OpenShift Cluster Provisioning

There are a number of tools which are capable of provisioning Kubernetes clusters today but only a handful which support the creation of OpenShift clusters. This is brief breakdown of those options.

Hive may be used to provision OpenShift clusters. It’s widely used in OpenShift CI testing, supports hibernated cluster pools for quick (5-7m), cost-efficient, allocation, and is maintained and distributed by Red Hat on OperatorHub. Architecture support for provisioned clusters is determined by the cloud provider for which Hive supports some of the most popular options (AWS, Azure, GCP, IBM Cloud, OpenStack, and vSphere). The scaling characteristics of Hive on a single cluster are well documented with some known upper limits (max of ~1000 provisioned clusters per management cluster).

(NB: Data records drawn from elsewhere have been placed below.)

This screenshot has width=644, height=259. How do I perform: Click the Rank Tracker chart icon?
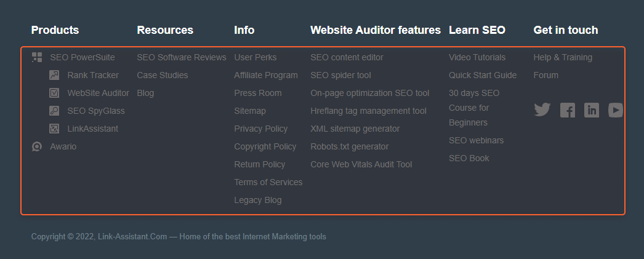point(54,75)
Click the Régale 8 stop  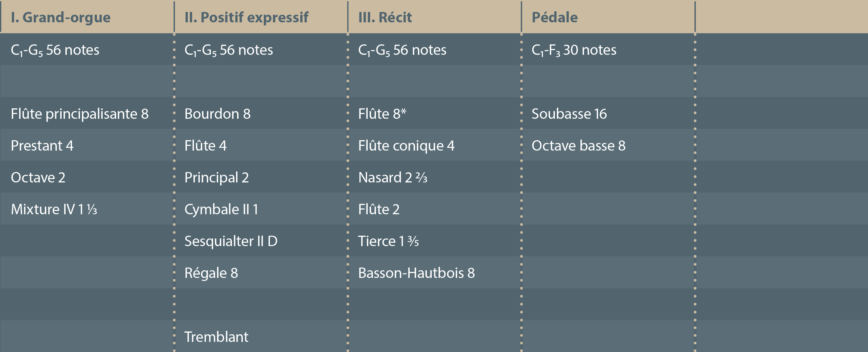click(x=211, y=273)
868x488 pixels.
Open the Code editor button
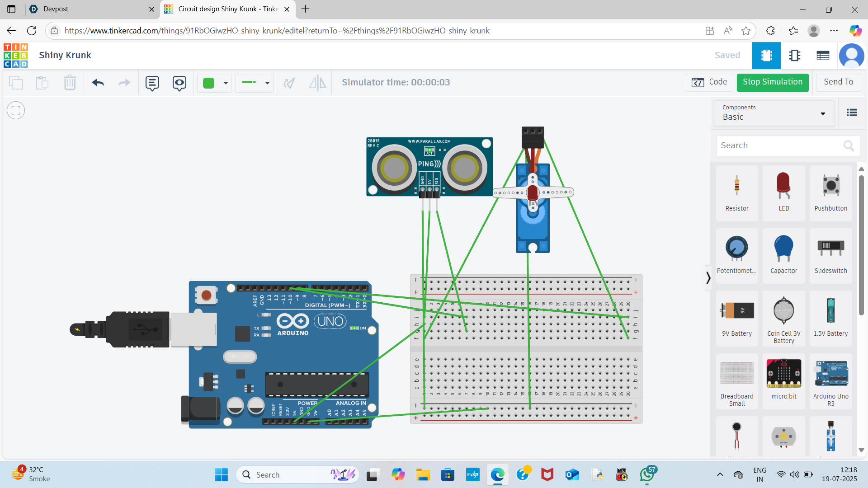(709, 82)
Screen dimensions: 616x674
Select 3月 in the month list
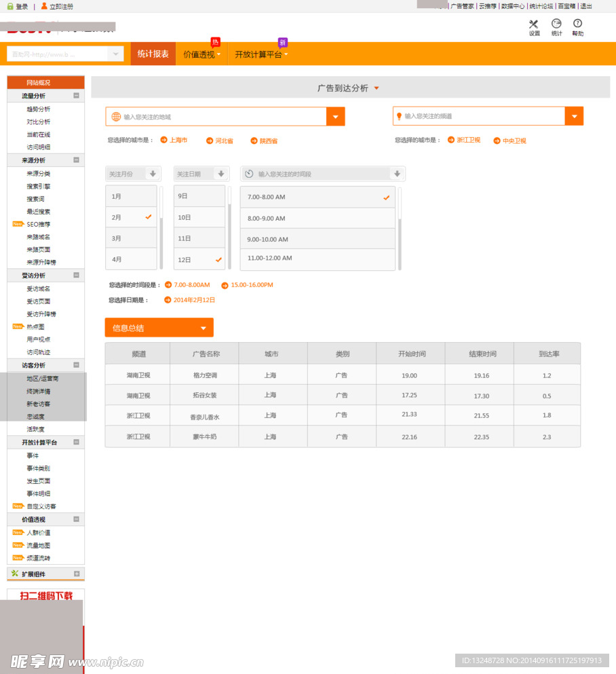click(x=131, y=238)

Hypershift allows for creating control planes at scale with reduced cost and provisioning time when compared to Hive. But unlike Hive, the version of the management cluster dictates the cluster versions which can be provisioned. For example, Hypershift deployed on top of OpenShift 4.14 only allows for requesting control planes for version 4.12-4.14. Hypershift scales better than Hive though since the control plane is deployed as pods on worker nodes of the management cluster. It’s currently available as part of OpenShift TechPreview and supports deploying 64-bit x86 and 64-bit ARM NodePools.

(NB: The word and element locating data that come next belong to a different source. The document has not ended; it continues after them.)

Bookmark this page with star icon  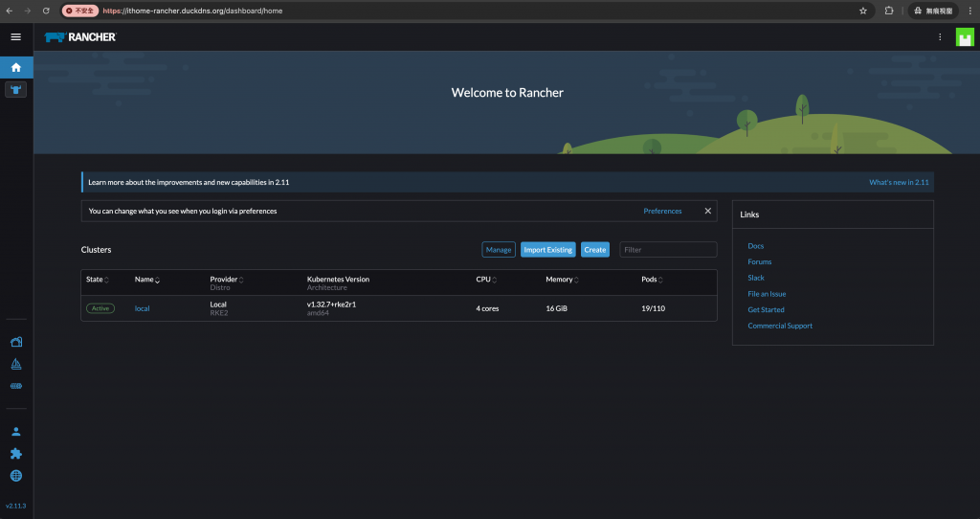pyautogui.click(x=863, y=11)
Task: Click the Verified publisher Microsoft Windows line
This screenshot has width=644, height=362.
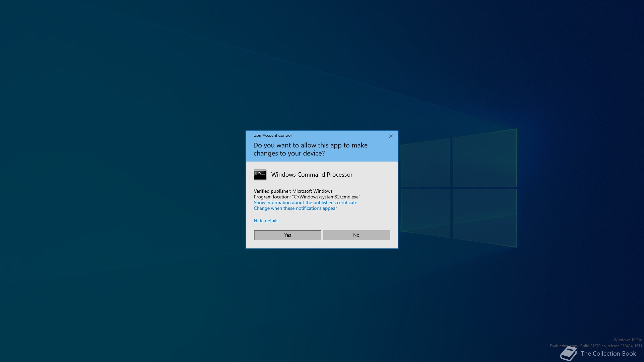Action: 293,191
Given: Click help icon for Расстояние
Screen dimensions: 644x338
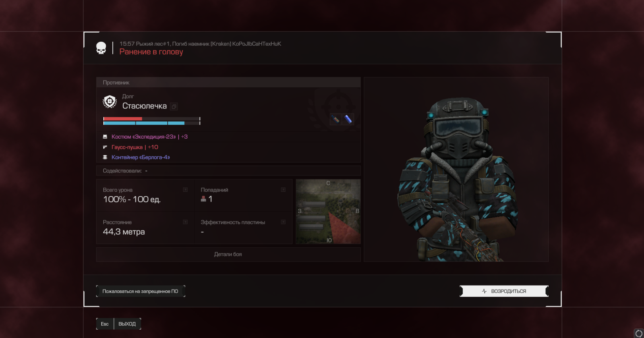Looking at the screenshot, I should [x=185, y=222].
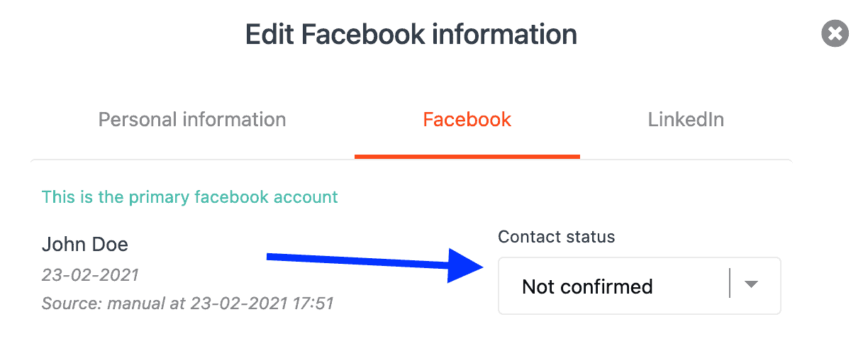Click the Contact status label
The image size is (868, 339).
pyautogui.click(x=557, y=237)
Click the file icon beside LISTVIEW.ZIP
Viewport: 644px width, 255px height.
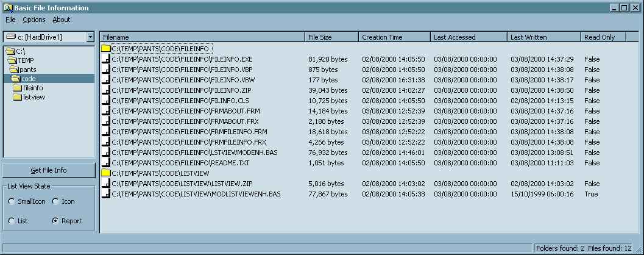coord(106,184)
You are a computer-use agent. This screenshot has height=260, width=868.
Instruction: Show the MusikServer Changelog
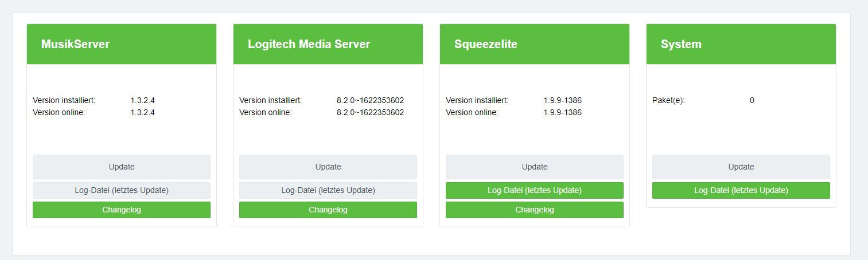(122, 210)
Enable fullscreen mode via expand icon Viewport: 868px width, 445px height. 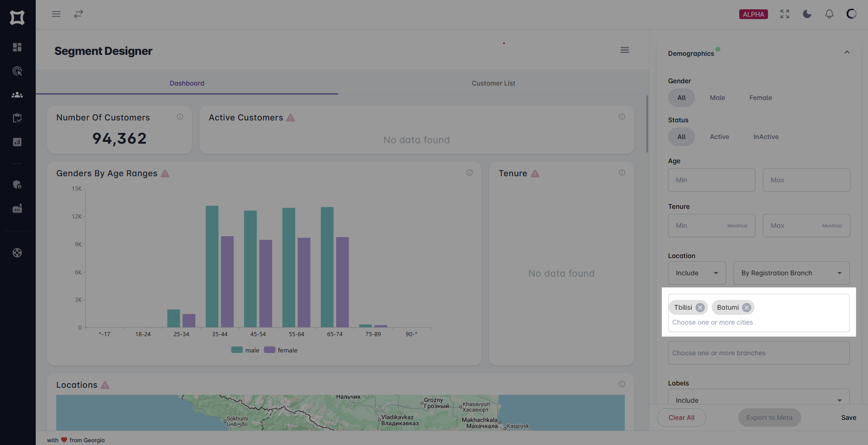784,14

Cluster API is an intriguing option for provisioning Kubernetes and OpenShift clusters but expected to remain in OpenShift TechPreview throughout 2024. There’s a limited set of providers for OpenShift (e.g. ROSA) which are currently experimental. A dedicated management cluster separate from application workloads is recommended when deploying this in production.

The Cluster as a Service (CaaS) Operator provides self-service cluster provisioning using additional guardrails like custom templates and quotas. CaaS supports Hive and Hypershift for the cluster creation process. It uses ArgoCD to deploy and configure the clusters with options to leverage Helm Charts as a templating engine or any other type of ApplicationSet source which makes it quite flexible. Since it doesn’t contain much logic for the cluster creation process, it should be possible to add support for Cluster API within the templates. This Operator also provides the option to apply the resources, generated from a template, to the namespace alongside the related ClusterTemplateInstance or to a common namespace which is necessary when protecting shared credentials. The CaaS Operator may make a great candidate as an eventual DRA cluster middleware provider where the ClusterTemplate API is at least partially supplanted by the Resource API. This is merely hypothetical, however.

Decision

Cluster Provisioning

We will use the CaaS Operator to orchestrate the process of provisioning OpenShift clusters. Users will create ClusterTemplateInstances (CTI) via a curated Tekton task executed as part of an integration PipelineRun. The CTI will be deployed to a new management cluster separate from the member cluster. Each CTI must reference one of the ClusterTemplates maintained by Konflux admins. The ApplicationSet source, most likely a Helm Chart, will define the schema for allowed template parameters (e.g. OCP version, arch, etc.). By default, most templates will reference infra/pull/ssh secrets from a namespace inaccessible to the user. Templates for a bring your own credential/infrastructure model may be created that allow the user to provide their own secrets referenced from their namespace.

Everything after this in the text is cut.